▸ **Lesetext**
/---
Zu allem Überfluss sind es nicht nur die Anglizismen, sondern auch die Behörden, die auf unsere Sprache einen schlechten Einfluss nehmen oder offene Fragen hinterlassen. So hat das höchste Gericht nun beschlossen, dass es außer männlich und weiblich auch ein drittes Geschlecht geben soll mit der Bezeichnung „divers“. So weit so gut, oder auch nicht gut, denn divers klingt nun wirklich nicht so schön wie weiblich oder männlich. Welches Personalpronomen kommt dabei zur Anwendung? „Er“ – geht nicht, „sie“ – geht auch nicht. Bleibt also nur noch „es“ übrig. Aber das wurde bisher für Kinder angewendet. Oder wie stellt man einen (eine?) Diverses vor? „Gestatten Sie, dass ich Sie miteinander bekannt mache: Herr Normalo, Frau Normalo und Divers Normalo.“ Offene Fragen, auf die der Gerichtsbeschluss keine Antworten gibt. Man kann diese Menschen ja nicht einfach mit Herr oder Frau anreden. Da tritt man vielleicht ins Fettnäpfchen. Und wie verhalten sich Genderisten mit ihren Sprachregelungen dazu? Bisher reichte ihnen ein Sternchen oder ein „Binnen-I“, wie z. B. Bürger*in oder BürgerIn, um beide Geschlechter „gendergerecht“ anzusprechen. Was wird nun mit der dritten Gruppe? Setzt man jetzt zwei oder drei Sternchen dazwischen? Keine Ahnung.
\---
▸ **Einträge**
/---
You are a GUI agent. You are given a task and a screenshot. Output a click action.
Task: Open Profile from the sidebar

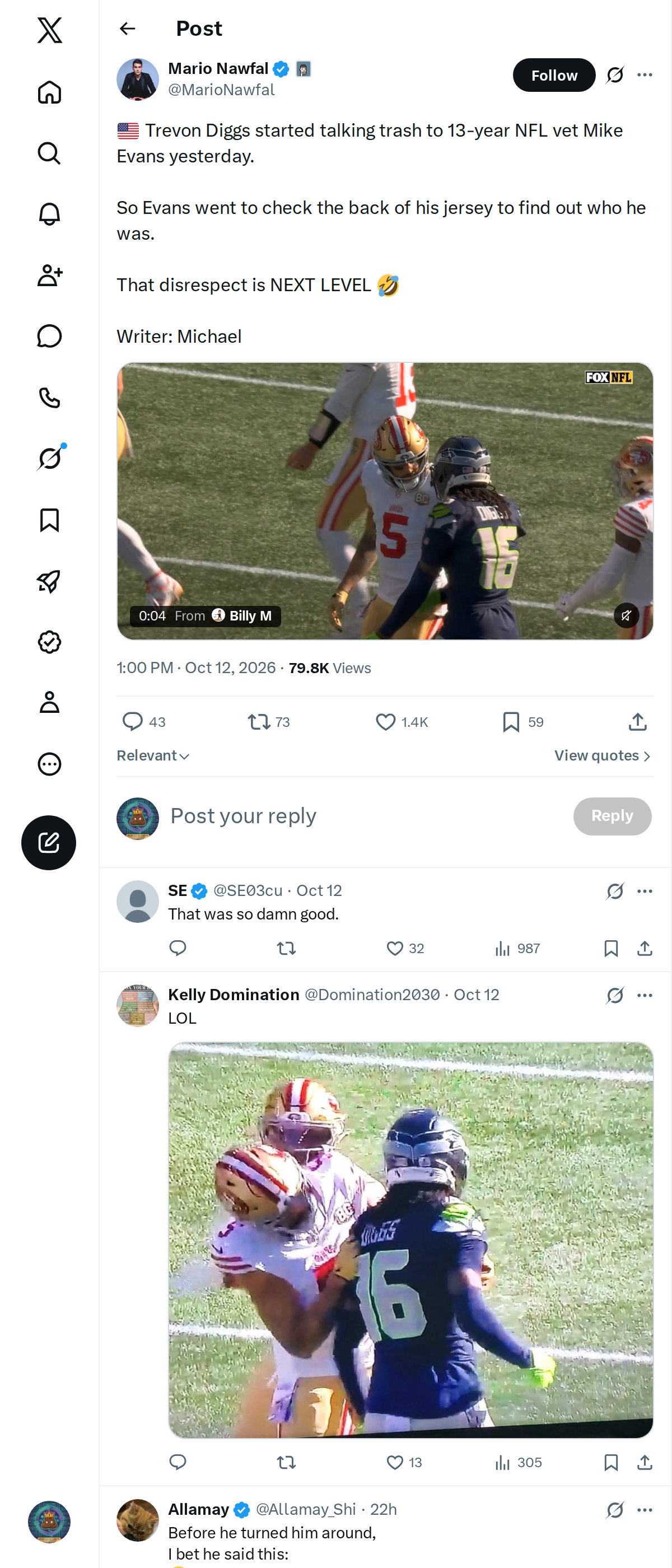point(49,702)
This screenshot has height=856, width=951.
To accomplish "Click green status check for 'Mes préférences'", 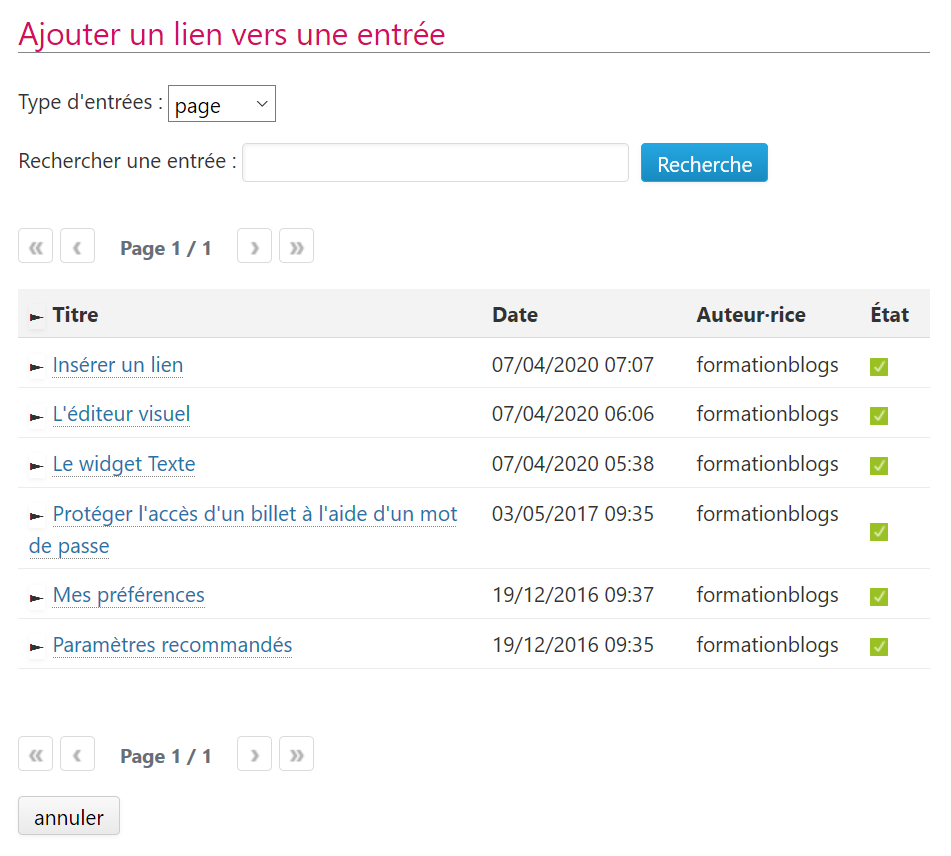I will coord(879,597).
\---
▸ **Aufgabe**
Welche Bezeichnung soll das dritte Geschlecht nach dem Beschluss des höchsten Gerichts laut dem Lesetext tragen?

▸ **Lösung**
Die Bezeichnung „divers“.